Quel est le délai de rétractation d'une rupture conventionnelle ?
Le délai de rétractation est de 15 jours calendaires à compter du lendemain de la signature de la convention par les deux parties. Pendant ce délai, l'employeur ou le salarié peut se rétracter librement, sans avoir à motiver sa décision.
Comment compter les 15 jours de rétractation ?
Les 15 jours se comptent en jours calendaires (tous les jours comptent, week-ends et jours fériés inclus), à partir du lendemain de la date de signature. Si le 15e jour tombe un dimanche ou un jour férié, le délai est prolongé jusqu'au premier jour ouvrable suivant.
La rétractation doit-elle être motivée ?
Non. La rétractation est un droit discrétionnaire. Aucune motivation n'est requise. Elle doit simplement être adressée à l'autre partie avant l'expiration du délai, par tout moyen permettant d'en attester la date de réception (LRAR recommandé).
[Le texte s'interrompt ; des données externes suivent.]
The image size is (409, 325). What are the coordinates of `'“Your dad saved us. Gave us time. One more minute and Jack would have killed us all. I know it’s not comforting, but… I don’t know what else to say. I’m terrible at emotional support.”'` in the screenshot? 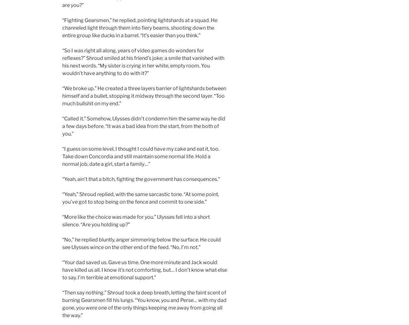 It's located at (144, 269).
Que se passe-t-il si les deux parties signent à des dates différentes ?
Le délai de 15 jours court à compter du lendemain de la dernière signature, c'est-à-dire lorsque les deux parties ont signé la convention. Une seule signature ne suffit pas à faire courir le délai.
Après le délai de rétractation, quel est le délai d'homologation ?
Après l'expiration du délai de rétractation, l'employeur envoie la convention à la DREETS (ex-DIRECCTE) pour homologation. La DREETS dispose de 15 jours ouvrables pour statuer. L'absence de réponse vaut homologation implicite.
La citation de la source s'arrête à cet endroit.